━━━ Vorliegender Text
Biografie eines Kochbuchs. Das „Bayerische Kochbuch“ erzählt Kulturgeschichte

Würzburg 2021, Königshausen & Neumann, 256, XVI Seiten mit Abbildungen, ISBN 978-3-8260-7509-4


Rezensiert von Corinna Schirmer
In: Bayerisches Jahrbuch für Volkskunde
Erschienen am 14.09.2023

Die 2021 erschienene „Biografie eines Kochbuchs“ von Regina Frisch beschäftigt sich mit der Gattung der Kochbuchliteratur, genauer dem „Bayrischen Kochbuch“. Der Untertitel „Das ‚Bayrische Kochbuch‘ erzählt Kulturgeschichte“ zeigt dabei bereits auf, dass das Kochbuch und sein Werdegang in seine jeweiligen kulturellen Kontexte eingebettet werden sollen.
━━━━━━
━━━ Bereitgestelltes Material
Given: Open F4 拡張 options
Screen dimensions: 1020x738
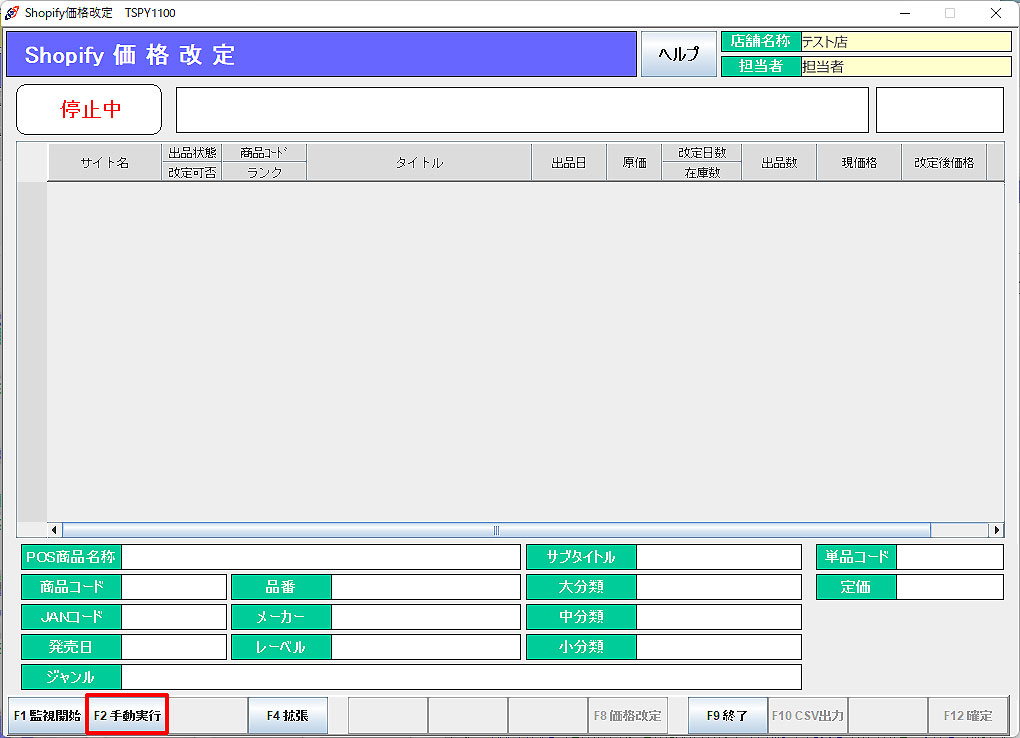Looking at the screenshot, I should (287, 716).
━━━━━━
Aufgaben
• A. Stimmen diese Aussagen mit der Rezension zur „Biografie eines Kochbuchs“ überein? Antworten Sie jeweils mit Ja oder Nein und zitieren Sie die entscheidenden Worte der Rezension wörtlich.
(i) Das besprochene Buch erschien 2021 bei Königshausen & Neumann in Würzburg.
(ii) Die Rezension wurde im selben Jahr veröffentlicht wie das Buch.
(iii) Regina Frisch hat die Rezension verfasst.
• B. Können Sie die Rezension zur „Biografie eines Kochbuchs“ im Anschluss an ihren letzten Satz weiterführen?

Lösungen
• A.
(i) Ja: „Würzburg 2021, Königshausen & Neumann“
(ii) Nein: „Erschienen am 14.09.2023“
(iii) Nein: „Rezensiert von Corinna Schirmer“

• B.
Hierfür wählt Regina Frisch nach einer kurzen Einleitung in die Thematik die Gliederung der Kapitel analog zu verschiedenen Zubehör- und Fertigungsschritten des Kochprozesses:

Zunächst beschäftigt sie sich mit den „Zutaten“ des Bayrischen Kochbuchs. Sie gibt einen Einblick in seine Entstehungsgeschichte anhand der vorliegenden Quellenlage, insbesondere von Vereinsprotokollen. Diese ergänzt sie zudem um fiktive Protokolle und fügt teils fiktive teils reale Interviews mit Autorinnen und Autoren des Bayrischen Kochbuchs an. Verschiedene Rezepte werden diachron miteinander verglichen und durch Kommentare erweitert – gleichermaßen sind kurze historische Abrisse, beispielsweise zum Thema „Messen und Wiegen“ in der Kochkunst, ergänzt um Einblicke in verschiedene Rezepte.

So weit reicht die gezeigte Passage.